First up: what actually is the hymen?

The hymen is a stretchy collar of tissue just inside the entrance to the vagina. The hormone oestrogen changes the appearance of your hymen over a person's lifetime. After puberty, the hymen becomes more stretchy – a bit like a hair scrunchy. Just like our noses are all slightly different, hymens are all slightly different too!  Check out our anatomy page for a diagram.


 Importantly, the hymen has nothing to do with virginity:


  • The hymen is  not like a piece of Glad Wrap at the entrance of your vagina (thankfully).
  • You can't tell if someone is a virgin or not by looking at their hymen.
  • You can't break or damage your hymen doing activities like gymnastics or riding a horse.
  • It isn't common for tampon use to affect your hymen.
  • There have been many myths about the hymen around for thousands of years. Even medical people believed them. But we now know it was all wrong...

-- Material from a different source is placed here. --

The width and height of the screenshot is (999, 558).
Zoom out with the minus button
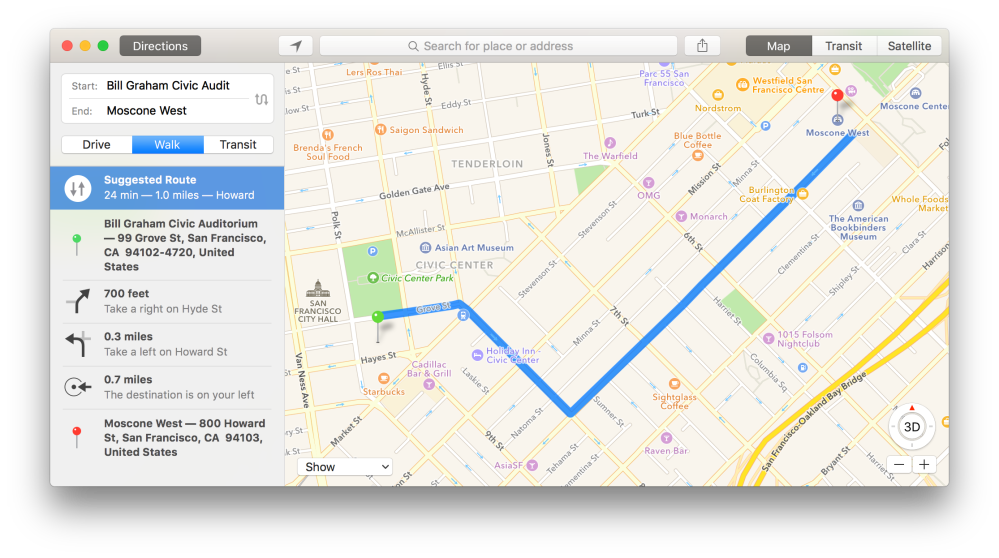899,465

So what about bleeding during first-time vaginal penetration sex?

Firstly it's important to stress that sex ≠ penis+vagina, or any type of vaginal penetration in fact! These definitions of sex are heteronormative, and sex can involve lots of different types of touching, regardless of someone's sexuality - we're all different.


Secondly, it's not common for someone to bleed the first time they have vaginal penetrative sex. It can sometimes happen, since some hymens may develop a small tear when stretched (remember, all hymens are different, and some are more stretchy/different shapes than others). The tissue of the hymen is well-supplied with blood, but most people's hymens will heal very quickly and there would be no sign of damage within a few days. The blood could also be coming from other parts of the vagina - for example, tiny splits can happen in other parts of the entrance to the vagina. Again, these would heal very quickly.

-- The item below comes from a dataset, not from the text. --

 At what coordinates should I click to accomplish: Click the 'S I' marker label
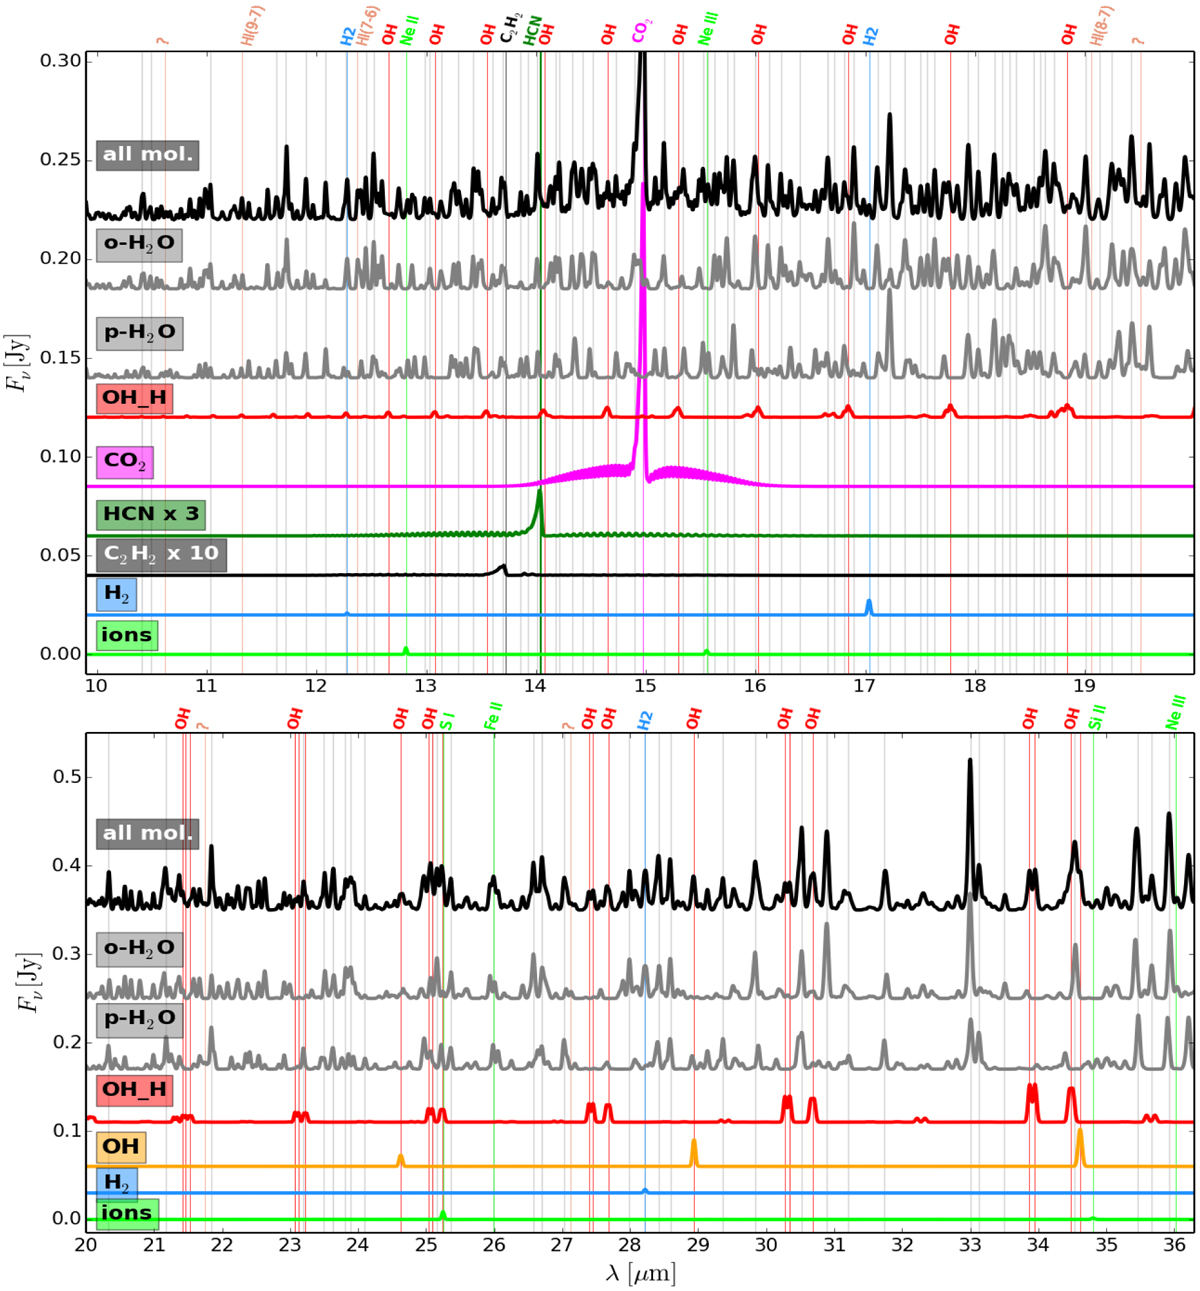(x=447, y=719)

Importantly, you can't tell if someone is a "virgin" or not based on whether they bleed the first time they have sex.


Hang on - what's virginity then??

Ultimately, virginity isn't a physical change to someone's body like it's made out to be. It's an idea - a social construct - and what that means is that you decide what it means to you.


There are also a lot of gender double standards around virginity. For instance, women and girls are often slut-shamed for being sexually active, whereas men and boys might be pressured to be sexually active or shamed if they're a "virgin". Check out MTV Decoded's video on virginity double standards (below) for more on this!

The impact of virginity myths for those who have experienced sexual violence

People who experience sexual violence, including sexual assault and rape, can be left with very difficult feelings. This might include feeling like their virginity has been taken away from them. Their friends and family might feel this way too.


Understanding about virginity can help give back a feeling of control to survivors of sexual violence. If we understand that the idea of 'virginity' is ours to decide about, then it's not something that someone can take away from us.


Those who have experienced sexual assault or rape might also be worried that their sexual partners will somehow know that the abuse has happened to them - but this is not the case, unless they choose to tell them.


Unfortunately, incorrect ideas about virginity are still around today, resulting in practices like "virginity testing" and "hymen reconstruction". There are lots of people around the world raising awareness about these issues, and helping others understand that they are medically incorrect and very harmful.


Your body belongs to you: you have control over it, and whether and when you have sex is your choice to make.